→ **Instructions to follow**
The result is the exact lines from the one containing "The height and" through the final line of the entries; leave out the pictures.

→ **Data for review**
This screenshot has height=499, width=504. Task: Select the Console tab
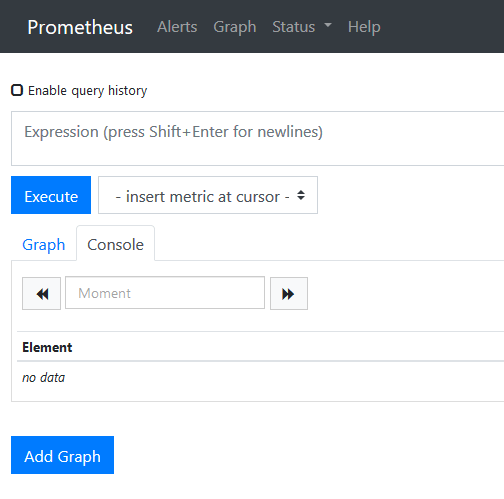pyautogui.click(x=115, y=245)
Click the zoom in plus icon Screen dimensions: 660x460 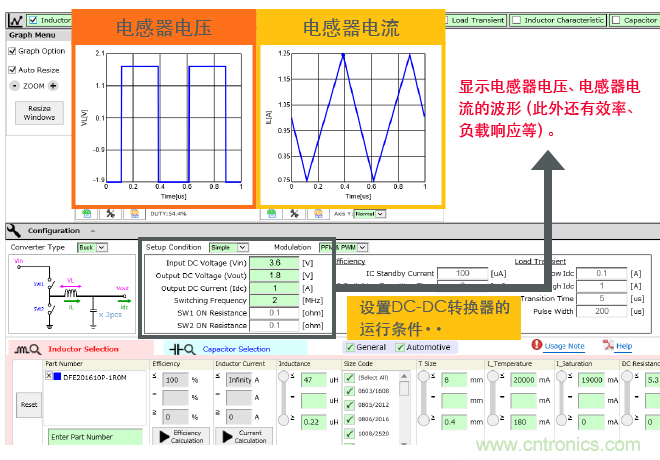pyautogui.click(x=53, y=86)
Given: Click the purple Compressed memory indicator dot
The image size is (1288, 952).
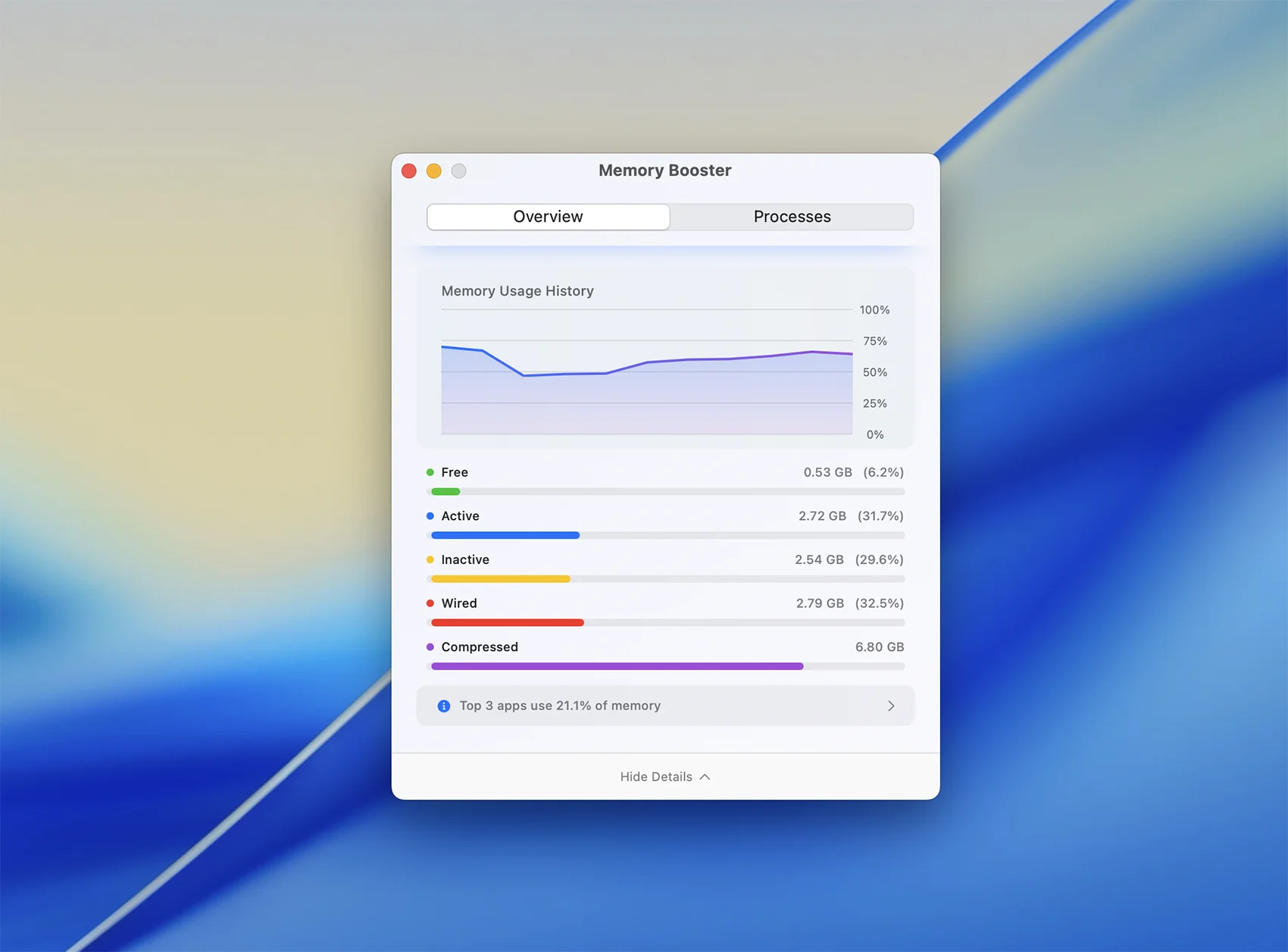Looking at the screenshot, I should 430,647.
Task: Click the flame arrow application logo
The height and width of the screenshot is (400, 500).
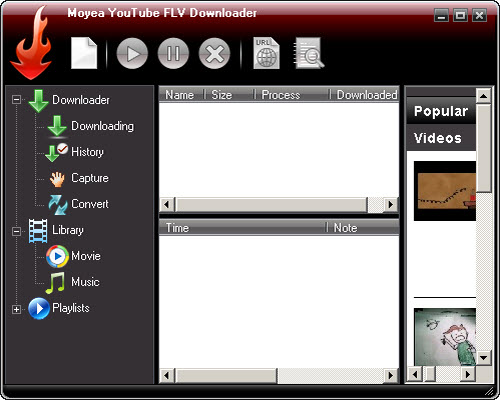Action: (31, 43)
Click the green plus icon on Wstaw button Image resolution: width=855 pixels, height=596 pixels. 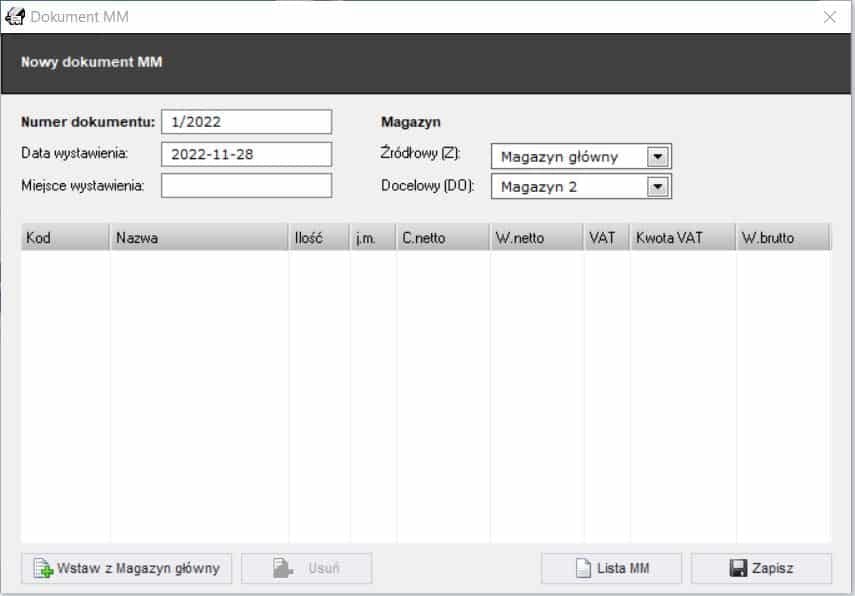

→ **Solution to this task**
The height and width of the screenshot is (400, 500).
Action: (31, 43)
Click the green plus icon on Wstaw button Image resolution: width=855 pixels, height=596 pixels. 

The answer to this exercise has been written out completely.